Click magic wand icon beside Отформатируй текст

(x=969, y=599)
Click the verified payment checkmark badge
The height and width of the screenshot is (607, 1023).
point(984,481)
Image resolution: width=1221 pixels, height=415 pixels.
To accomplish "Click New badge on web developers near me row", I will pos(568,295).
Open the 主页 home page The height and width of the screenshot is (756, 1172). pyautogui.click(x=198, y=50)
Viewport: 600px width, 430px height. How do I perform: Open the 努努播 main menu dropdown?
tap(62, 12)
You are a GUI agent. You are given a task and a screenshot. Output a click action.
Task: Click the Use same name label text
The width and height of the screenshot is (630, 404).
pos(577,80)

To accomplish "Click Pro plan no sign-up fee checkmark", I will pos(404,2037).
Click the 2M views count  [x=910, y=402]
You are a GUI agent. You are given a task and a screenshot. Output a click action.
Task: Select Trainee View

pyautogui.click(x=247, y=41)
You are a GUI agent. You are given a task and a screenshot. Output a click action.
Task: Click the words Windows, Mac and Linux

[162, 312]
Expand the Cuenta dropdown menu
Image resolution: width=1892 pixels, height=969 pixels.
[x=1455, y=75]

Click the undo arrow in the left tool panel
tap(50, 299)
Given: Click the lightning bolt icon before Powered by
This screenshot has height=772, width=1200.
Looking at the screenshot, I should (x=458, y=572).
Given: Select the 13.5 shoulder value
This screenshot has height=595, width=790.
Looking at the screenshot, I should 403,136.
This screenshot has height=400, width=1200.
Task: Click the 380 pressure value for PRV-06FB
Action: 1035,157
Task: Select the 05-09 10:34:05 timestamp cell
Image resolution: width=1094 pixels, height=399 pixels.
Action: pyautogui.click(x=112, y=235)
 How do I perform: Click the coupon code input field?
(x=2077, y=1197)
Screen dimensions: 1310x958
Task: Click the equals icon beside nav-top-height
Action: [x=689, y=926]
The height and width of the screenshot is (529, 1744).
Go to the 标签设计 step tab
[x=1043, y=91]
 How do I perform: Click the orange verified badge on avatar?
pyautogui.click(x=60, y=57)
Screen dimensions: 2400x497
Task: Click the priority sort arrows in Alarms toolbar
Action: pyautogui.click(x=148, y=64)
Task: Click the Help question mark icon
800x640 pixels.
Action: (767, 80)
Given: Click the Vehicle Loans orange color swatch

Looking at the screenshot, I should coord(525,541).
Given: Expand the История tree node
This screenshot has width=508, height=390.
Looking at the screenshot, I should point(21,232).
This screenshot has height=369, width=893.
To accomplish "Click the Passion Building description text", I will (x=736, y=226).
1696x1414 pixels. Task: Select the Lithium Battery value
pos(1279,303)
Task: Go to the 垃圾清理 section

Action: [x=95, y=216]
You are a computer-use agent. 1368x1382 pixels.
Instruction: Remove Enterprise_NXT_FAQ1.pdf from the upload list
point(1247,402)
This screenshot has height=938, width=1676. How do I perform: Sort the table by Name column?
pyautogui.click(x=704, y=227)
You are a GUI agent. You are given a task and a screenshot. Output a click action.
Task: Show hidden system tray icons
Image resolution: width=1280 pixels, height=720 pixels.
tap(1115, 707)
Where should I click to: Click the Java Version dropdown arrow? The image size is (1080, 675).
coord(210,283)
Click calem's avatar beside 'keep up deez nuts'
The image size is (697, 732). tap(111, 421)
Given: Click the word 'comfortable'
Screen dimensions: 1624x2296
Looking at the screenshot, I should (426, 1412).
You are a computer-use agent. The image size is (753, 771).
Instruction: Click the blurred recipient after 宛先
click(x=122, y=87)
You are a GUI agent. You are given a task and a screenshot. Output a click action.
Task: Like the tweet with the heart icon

________________

:: ASSIGNMENT ::
When a line in the material includes the word "checkmark", copy it out.

:: RESULT FOR THIS TASK ::
Click the verified payment checkmark badge
To accomplish "Click Pro plan no sign-up fee checkmark", I will pos(404,2037).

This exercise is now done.